Rencana pembuatan Si Unyil muncul akhir tahun 1970-an. Kala itu, Pusat Produksi Film Negara (PPFN) –kini Perum Produksi Film Negara (PFN)– hendak membuat tayangan televisi khusus anak-anak. Direktur PPFN Gufron Dwipayana mengajak Kurnain Suhardiman, penulis naskah dan pengarang anak-anak terkemuka, untuk ikut serta dalam pembuatan Si Unyil. Sementara urusan merancang dan membuat boneka Si Unyil dan kawan-kawan diserahkan kepada Suyadi yang juga menjadi pengisi suara karakter Pak Raden.
Baca juga:
Dalam koran Tempo, 31 Oktober 1981, Dwipayana mengungkapkan alasan Si Unyil diproduksi dalam bentuk boneka. “Kenapa boneka, bukan kartun saja? Karena film boneka lebih murah dan mudah mencapai sasaran,” jawabnya. Ia menganggap dana sebesar Rp200 juta cukup untuk produksi awal serial Si Unyil, sementara membuat film kartun lebih memakan biaya.
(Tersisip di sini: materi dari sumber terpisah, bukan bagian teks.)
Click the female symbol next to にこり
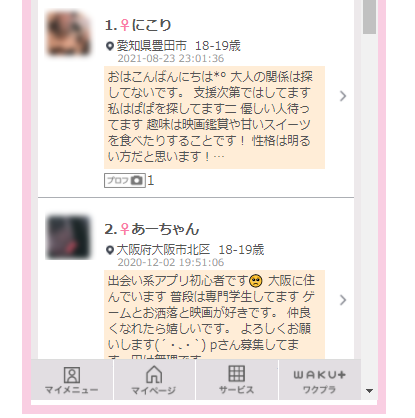[x=125, y=25]
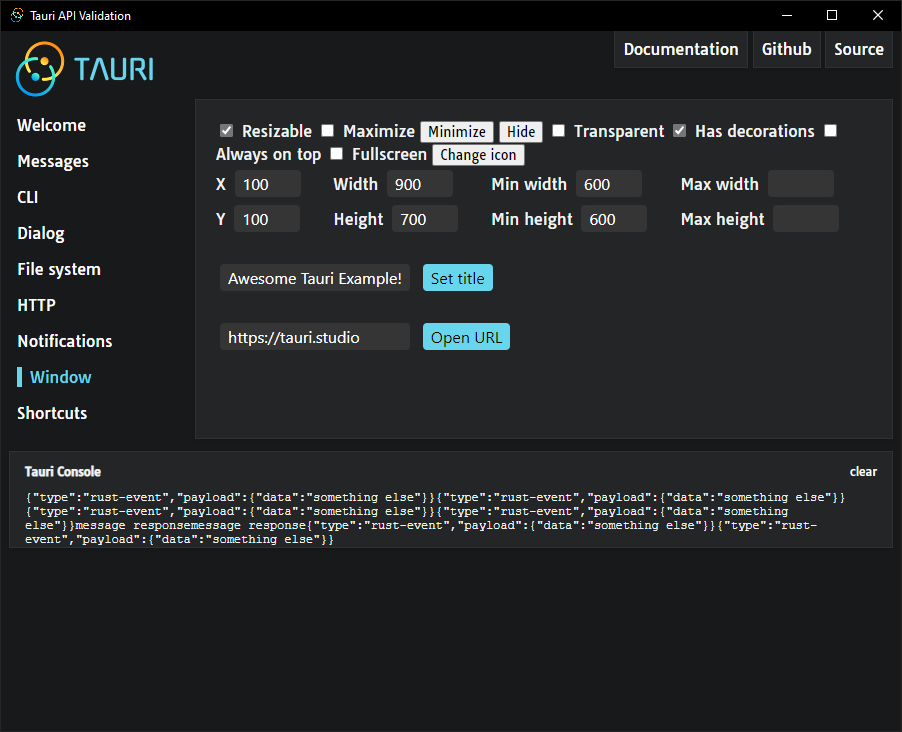Switch to the File system page
The height and width of the screenshot is (732, 902).
pyautogui.click(x=59, y=269)
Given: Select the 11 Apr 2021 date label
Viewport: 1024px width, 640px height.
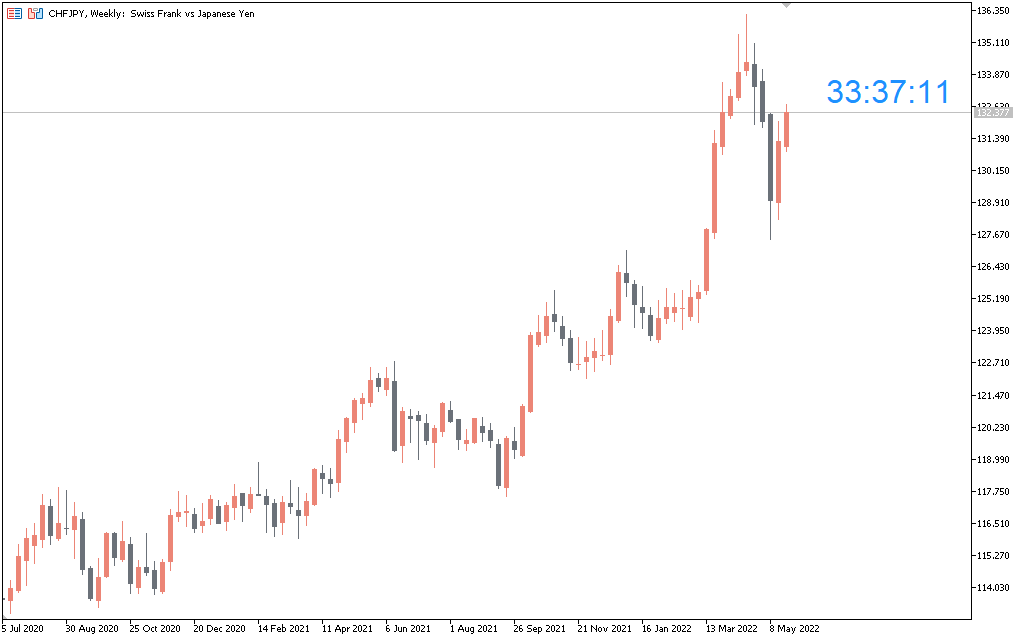Looking at the screenshot, I should point(346,629).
Satu episode durasi sepuluh menit misalnya, film kartun bisa memakan biaya Rp40 juta.
Tak butuh waktu lama hingga Si Unyil menjadi tontonan wajib anak-anak Indonesia di Minggu pagi. Cepatnya serial ini menjadi populer mendorong PPFN memproduksi film drama, Unyil Jadi Manusia dengan aktor-aktor sesungguhnya. Film ini disambut baik oleh penonton anak-anak di seantero negeri. Begitu populernya serial ini membuat Si Unyil tak hanya ditayangkan setiap Minggu. Sejak tahun 1984 hingga 1987 Si Unyil juga tayang setiap Rabu siang.
Sebagai siaran televisi yang diproduksi pemerintah, Si Unyil tak hanya menjadi hiburan anak-anak tetapi juga menjadi media untuk menyiarkan gagasan-gagasan pemerintah. Philip Kitley menulis dalam Konstruksi Budaya Bangsa di Layar Kaca, Si Unyil dipandang pemerintah dapat menjadi corong untuk menanamkan nilai-nilai P-4 (Pedoman Penghayatan dan Pengamalan Pancasila) kepada generasi muda. Popularitas Si Unyil juga menarik perhatian departemen-departemen pemerintah untuk mendanai produksi serial ini.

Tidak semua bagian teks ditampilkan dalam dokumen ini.